-------- Document text --------

Re: Enhance perf to support KVM

[Date Prev][Date Next][Thread Prev][Thread Next][Date Index][Thread Index]

 



On 03/02/2010 07:17 PM, Ingo Molnar wrote:
* Paolo Bonzini<pbonzini@xxxxxxxxxx>  wrote:

On 02/26/2010 03:23 PM, Ingo Molnar wrote:
I do think tools/X and tools/libc would make quite a bit of sense - this is
one of the better design aspects of FreeBSD et al. It's a mistake that it's
not being done.
I don't see what it would buy to have tools/libc.  You cannot force users to
update kernel-space and user-space in lockstep (Apple forced you to do that
sometimes when I used Macs at work, and it was very very inconvenient), so
it's not like libc would be able to always assume the latest system calls.
There is (relatively) a lot of backwards-compatibility code in libc; it's
ugly code, but you have to live with it.
If glibc was part of the kernel repo with a klibc alike approach we wouldnt
have such problems: the kernel would provide the system library and that's it.
You'd not want to upgrade them separately, just like you generally wouldnt
want to upgrade your memory management code separately from the scheduler
either.

--------

:: What is expected ::
Continue the mailing list message about putting libc in the kernel repository, picking up right after its final sentence.

-------- Raw data --------

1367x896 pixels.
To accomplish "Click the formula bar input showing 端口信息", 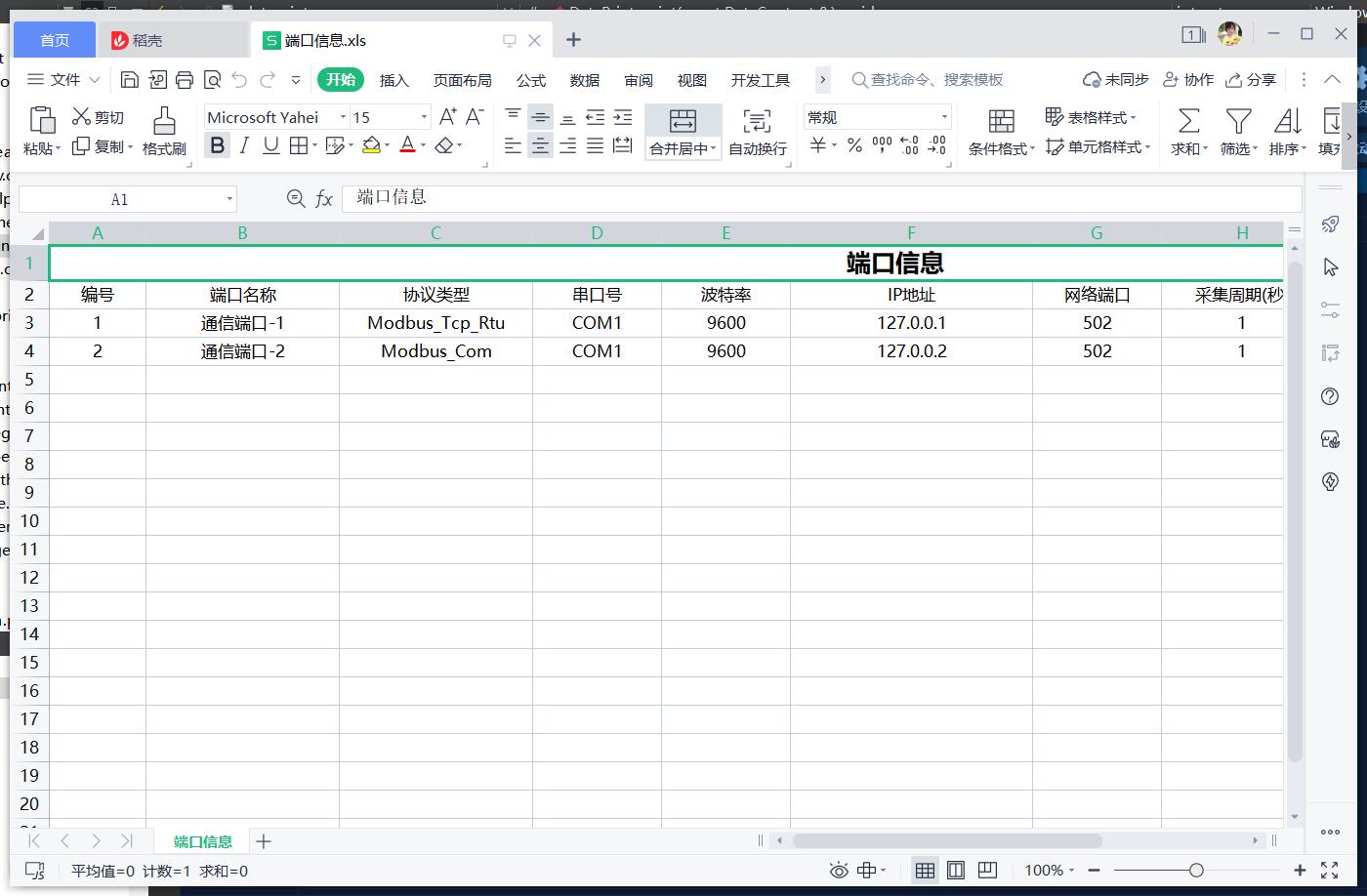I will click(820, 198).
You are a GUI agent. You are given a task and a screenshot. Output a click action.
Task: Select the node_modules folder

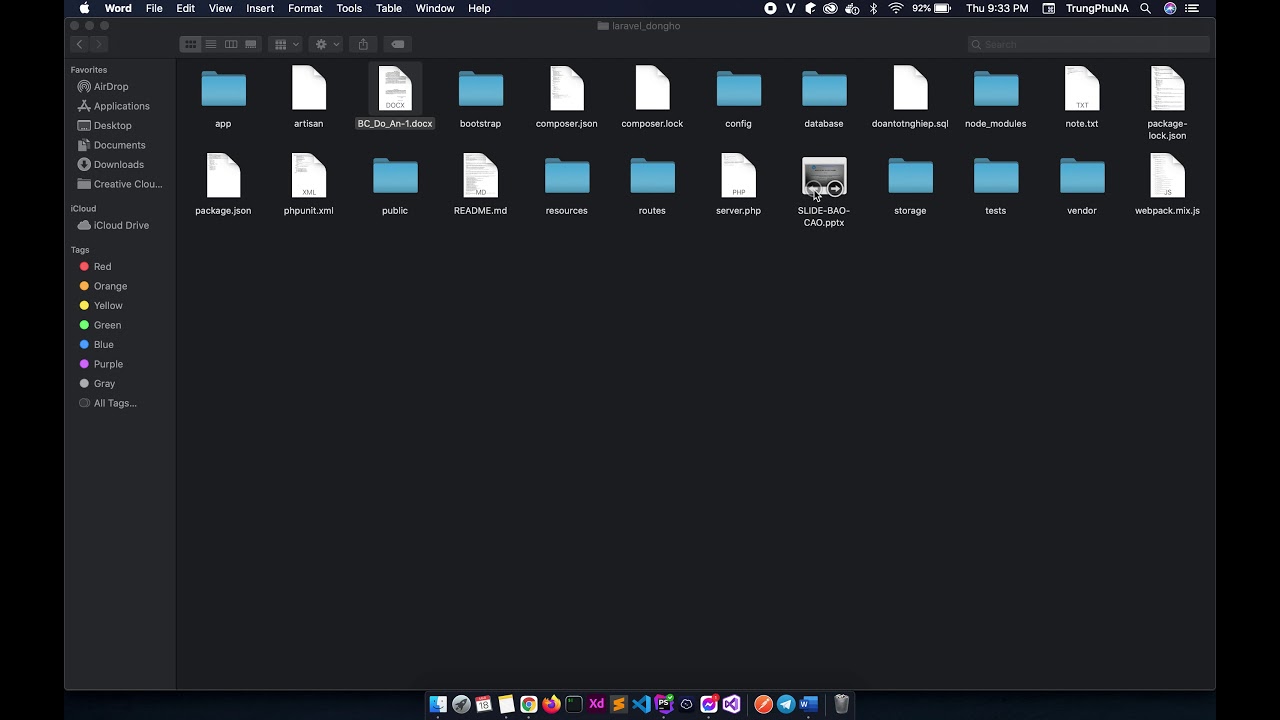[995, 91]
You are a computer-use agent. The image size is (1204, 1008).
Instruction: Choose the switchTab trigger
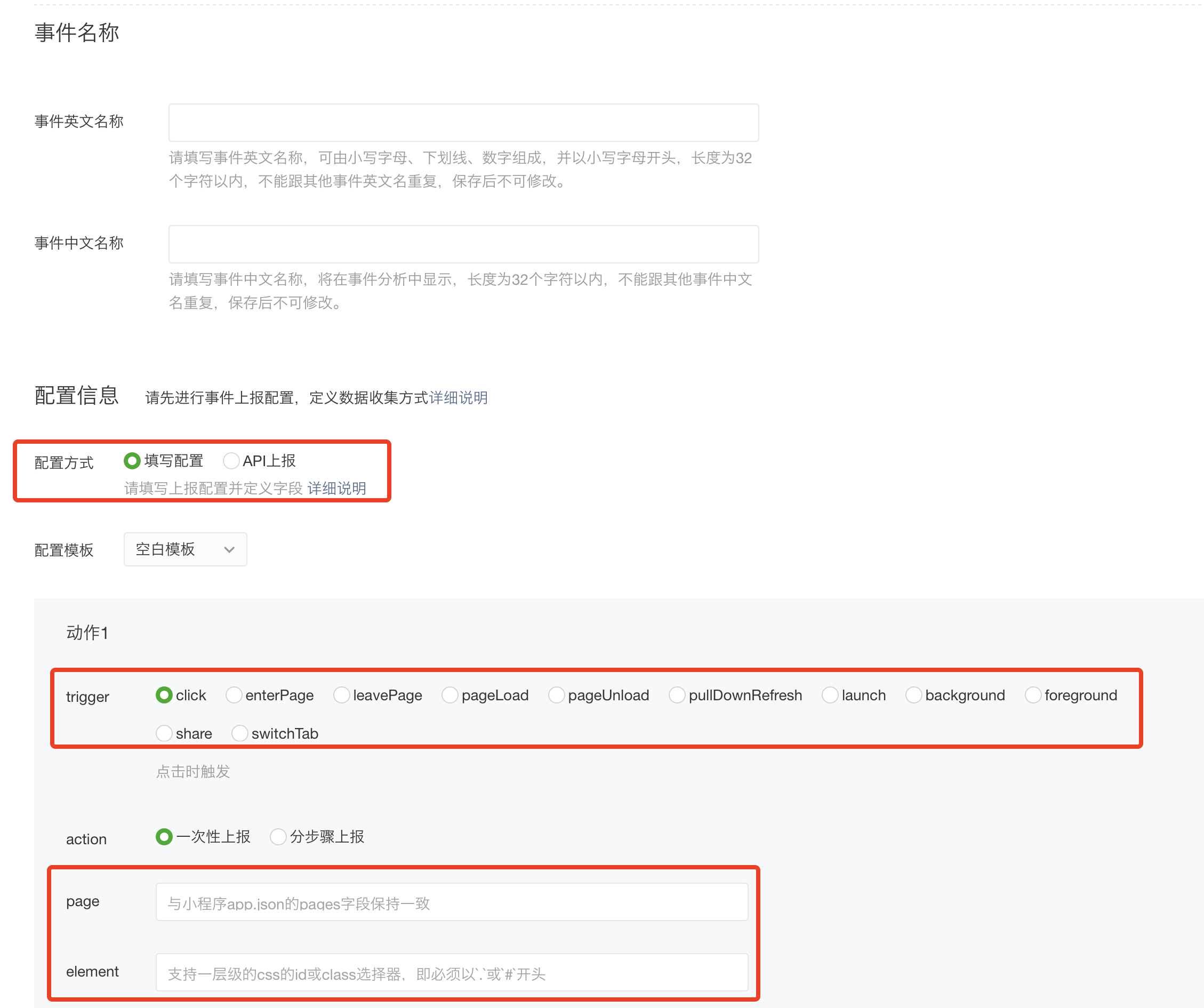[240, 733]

--------
-------- Raw data --------

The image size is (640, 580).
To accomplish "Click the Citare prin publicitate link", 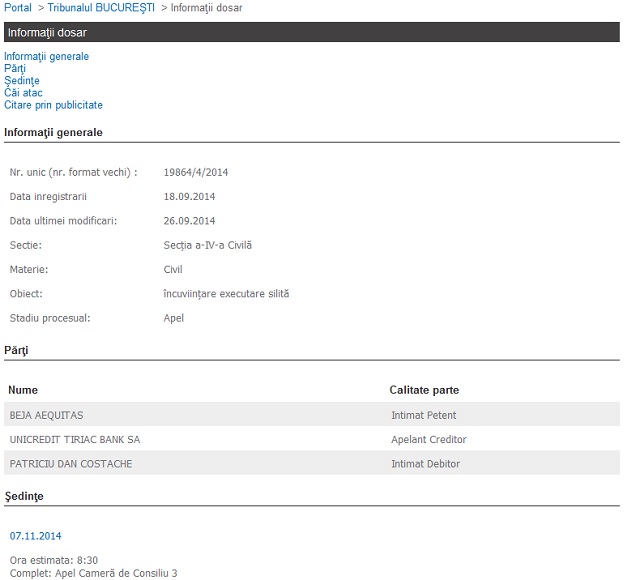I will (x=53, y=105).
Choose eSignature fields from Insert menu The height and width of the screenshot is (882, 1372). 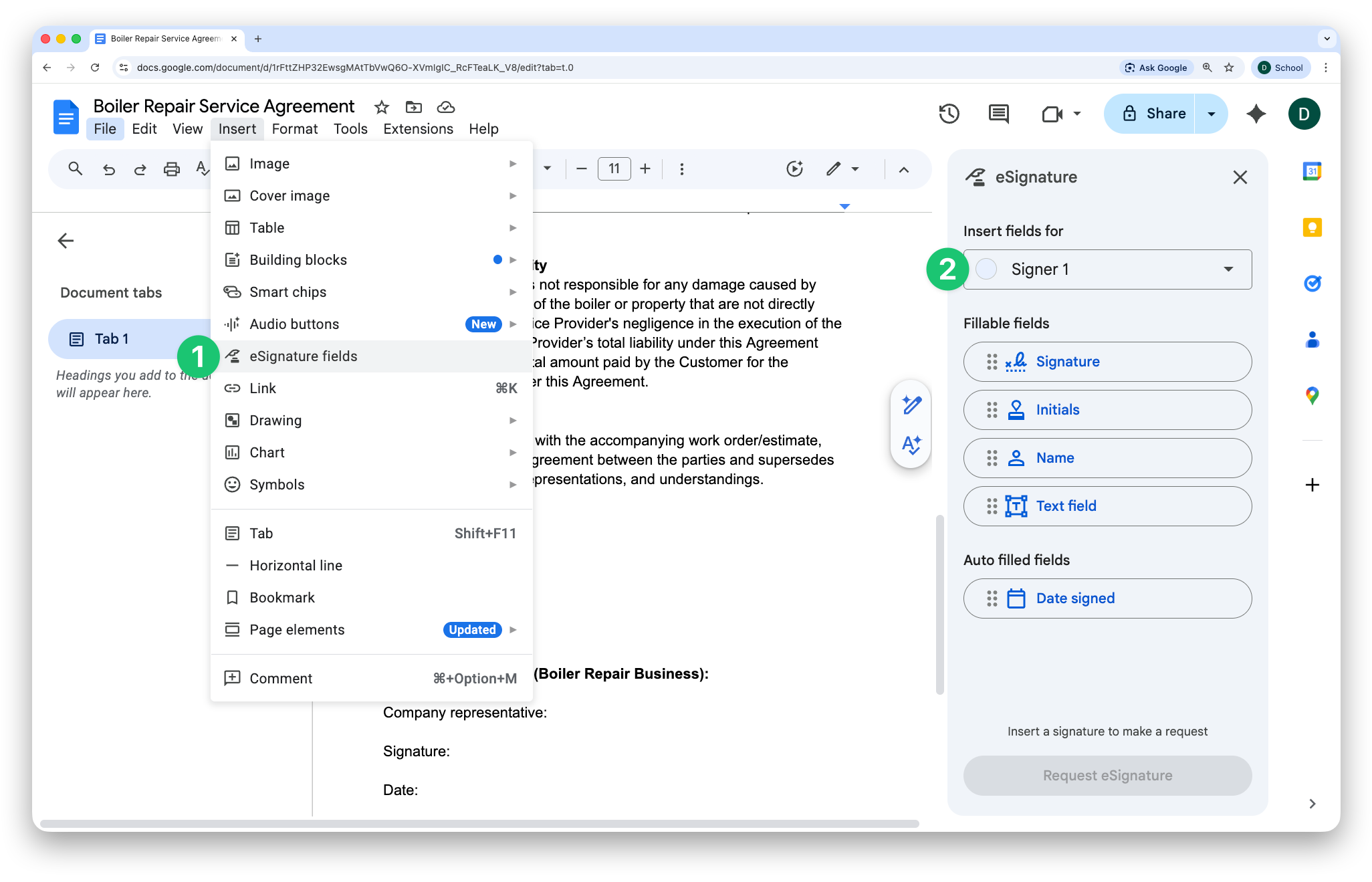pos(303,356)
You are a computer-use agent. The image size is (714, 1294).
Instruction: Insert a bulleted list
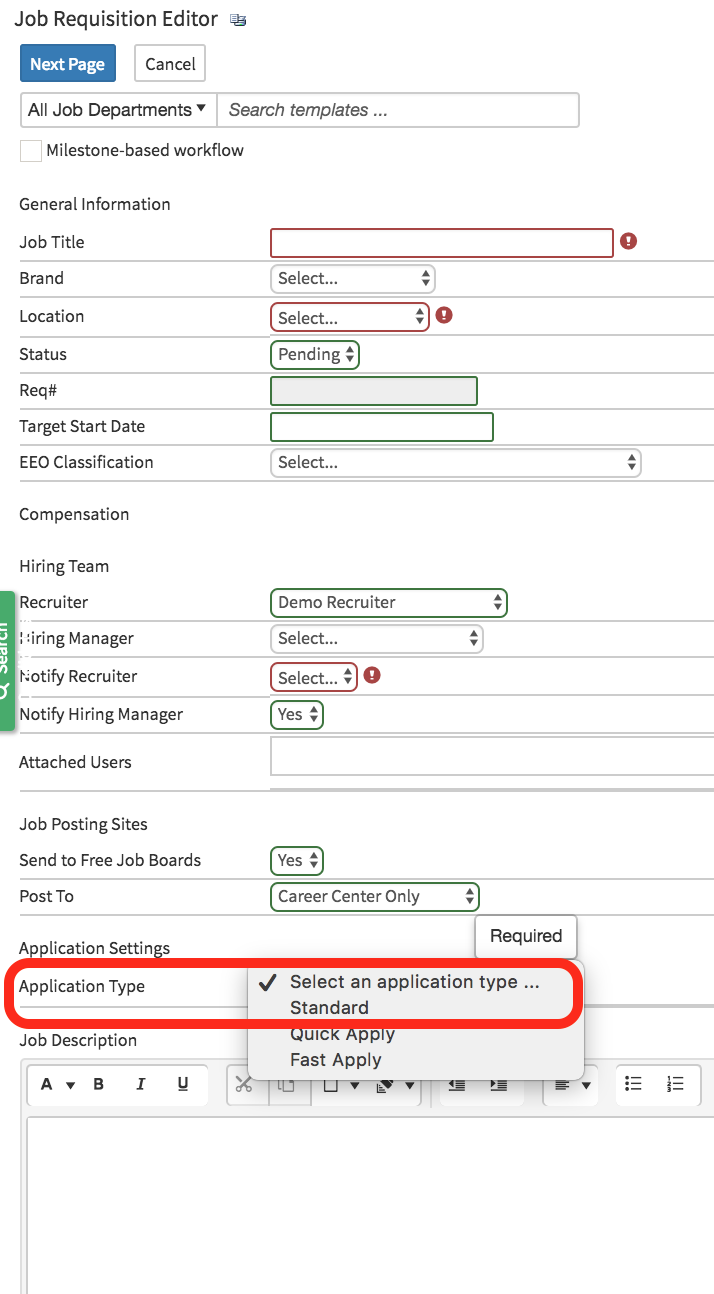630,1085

--------
-------- Raw data --------

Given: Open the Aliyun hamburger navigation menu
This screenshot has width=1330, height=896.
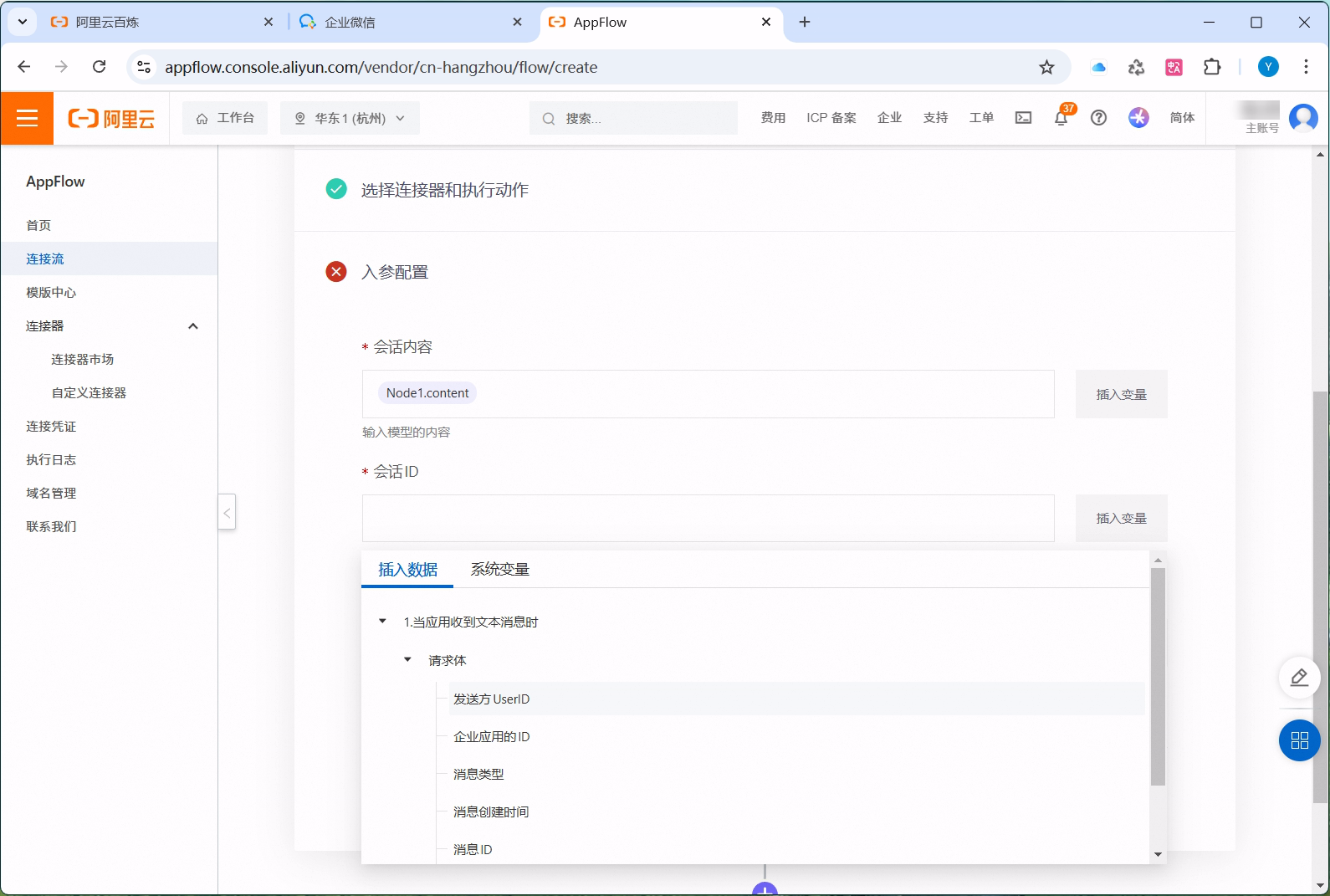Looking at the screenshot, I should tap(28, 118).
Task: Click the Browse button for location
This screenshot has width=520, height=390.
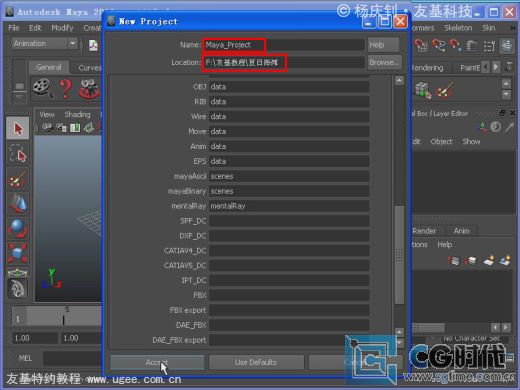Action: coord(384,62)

--------

:: The reply ::
The same argument could be made in a reverse fashion with just about any part
of the kernel: 'it would be better to upgrade the ext3 driver separately' -
etc. It's similar to all the classic microkernel versus monolithic kernel
arguments.

No, that's Documentation/stable_api_nonsense.txt. It's perfectly possible to have a filesystem driver that is decoupled from the kernel, yet both are in the same address space.

There are costs with increasing size and increasing integration - but fact is
that we can manage a 13+ MLOC kernel just fine and the benefits of an
integrated approach far outweigh the costs.

In my experience it's far better to have one project for 'infrastructure'
bits: developed, tested and offered as one coherent entity in essence. A bit
like how Xorg does it.

These many splintered kernel facilities are historical legacies in essence
(from the times when there was no single usable free OS available), and
over-modularization has many costs and few advantages.

You're probably right for core libraries, but I don't think a GUI for kvm qualifies. A server oriented application, maybe.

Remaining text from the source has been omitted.